Gabrielle Saraway argues something very radical: that we should like ourselves

Like most world-altering realisations that strike us throughout our lives, this realisation came to me on a random, insignificant Tuesday evening. There was no sudden lightbulb, no gasp or fanfare, just a thought drifting into my mind as I met my gaze in the mirror and caught myself in a rare moment of agreement with my reflection: ‘I think I…like myself?’
At Cambridge, you tend to encounter a whirlwind of conversations. The university ecosystem sweeps together thousands of young people who are all eager to learn, desperate to please, and have no idea what they’re doing. In short, there’s a lot to talk about. However, throughout my debates in lecture halls, small talk in cafes, and confessions in The Eagle, I have never heard the phrase ‘I like myself’ being uttered once. University is a place where conversation and debate thrive, but somehow we all seem to skirt around saying one phrase in particular.
“Liking yourself may have somehow become a radical act, but it is also a necessary one"
We live in a world that doesn’t want us to like ourselves. It only takes a simple scroll on social media to be inundated with content telling you to change. Scroll some more and, if you encounter someone proclaiming that they do like themselves, the comments will be filled with people listing reasons why they shouldn’t, tearing them down with the same fervour as Harold of Wessex in the Battle of Hastings. It’s become audacious to have high self-esteem, and taboo to talk about it.
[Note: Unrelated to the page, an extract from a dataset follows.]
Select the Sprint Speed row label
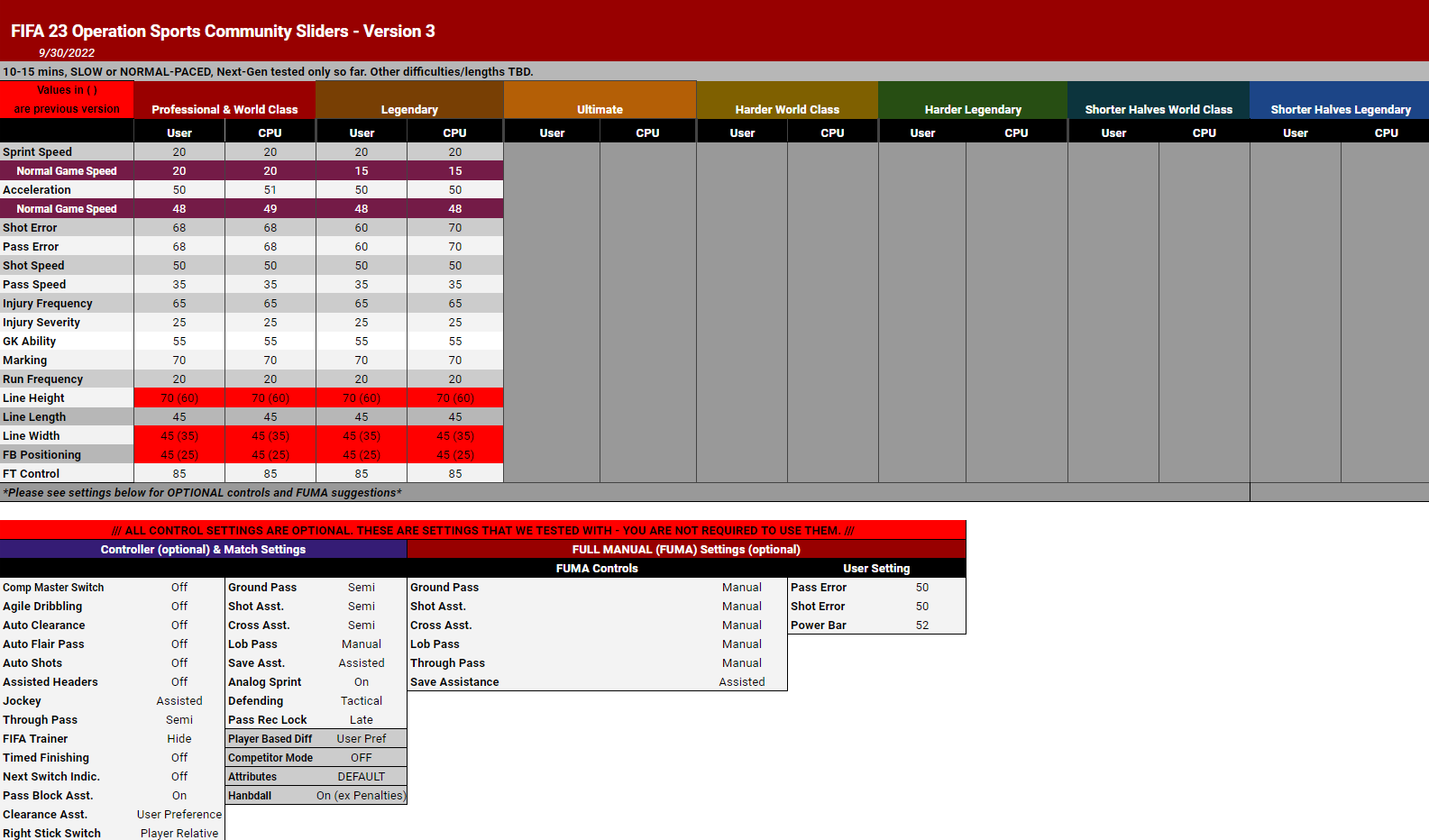Viewport: 1429px width, 840px height. (x=38, y=152)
I remember the first time I noticed the way my mother looked at herself. I don’t know when I began to look at myself differently in the mirror, too, but one day I was playing make-believe that I had a twin stuck behind glass, and the next moment I was pulling at my skin trying to contort myself into some different shape. The 2024 Girlguiding Girls’ Attitudes Survey reported that, of the 2,734 women they questioned, many felt increasing pressure to change: 1 in 5 women between the ages of 17-21 said they were considering cosmetic procedures in the next 5 years, 47% of those between 11-21 have already been on a diet, and 54% wish they looked like the online filtered versions of themselves.
“It’s become audacious to have high self-esteem, and taboo to talk about it”
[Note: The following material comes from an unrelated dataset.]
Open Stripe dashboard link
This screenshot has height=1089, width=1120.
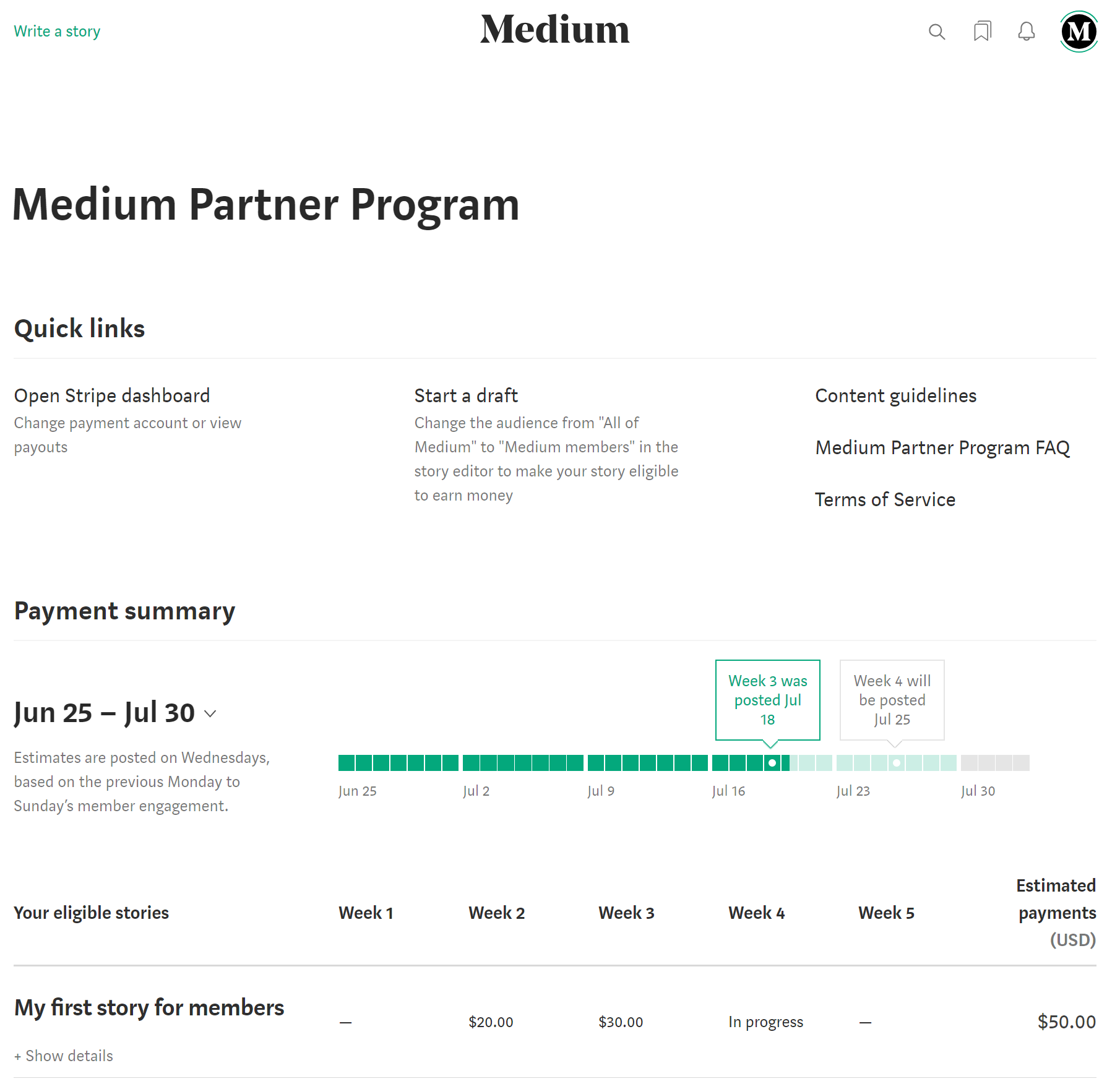tap(112, 396)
We need to start becoming comfortable with conversations that assert our self-worth. According to the Dove 2017 Global Girls Beauty and Confidence Report, eight out of ten of those with low self-esteem avoided social engagements due to a lack of confidence, compared to four out of ten of those with high self-esteem. Low self-esteem changes the way you walk; it convinces you that certain rooms are out of bounds. It’s about so much more than how we view our bodies: it’s how we view ourselves and our possibilities. It shapes what we think we deserve, the jobs we apply for, and the relationships we fall into. Its significance cannot be overstated: self-esteem saves lives. I know so many women who have endured abusive relationships because they didn’t see themselves as deserving of better treatment. My aunt, a therapist, often encounters low self-esteem as a factor in both enabling prolonged narcissistic abuse while also being a key consequence of it, leaving many victims caged in a cycle of low self-worth.
Liking yourself may have somehow become a radical act, but it is also a necessary one. If you want to make the most out of every opportunity offered to you and have healthy relationships, then you’re going to need to like yourself, and you’re going to need to start soon.
Over the past year, I started treating it like an assignment of equal worth to any supervision essay or exam. I intercepted thoughts that told me I needed to change, I left rooms I didn’t want to be in anymore, and I directed my energy towards the relationships in my life that are patient and compassionate. I made an effort to love myself every day, no matter if I felt beautiful or ugly, upstanding or horrible. After years of listening to conflicting voices telling me how to be, I decided to keep it simple: I try my best to be good, to be kind as often as possible, and I let that be enough. It was hard, and some days it’s still hard, but then I find myself dancing to one of my favourite songs and I’m in love again. I like myself. People tell you you’ll need to do a lot of things when you start university: get a good sleep routine, go to your 9 a.m., and write down clear notes. They don’t tell you to start liking yourself, and they certainly don’t mention that you’re going to make people uncomfortable by doing so. I have looked in the mirror and seen many different things over the years, but I have never seen someone so audacious before. It’s the best I’ve ever looked.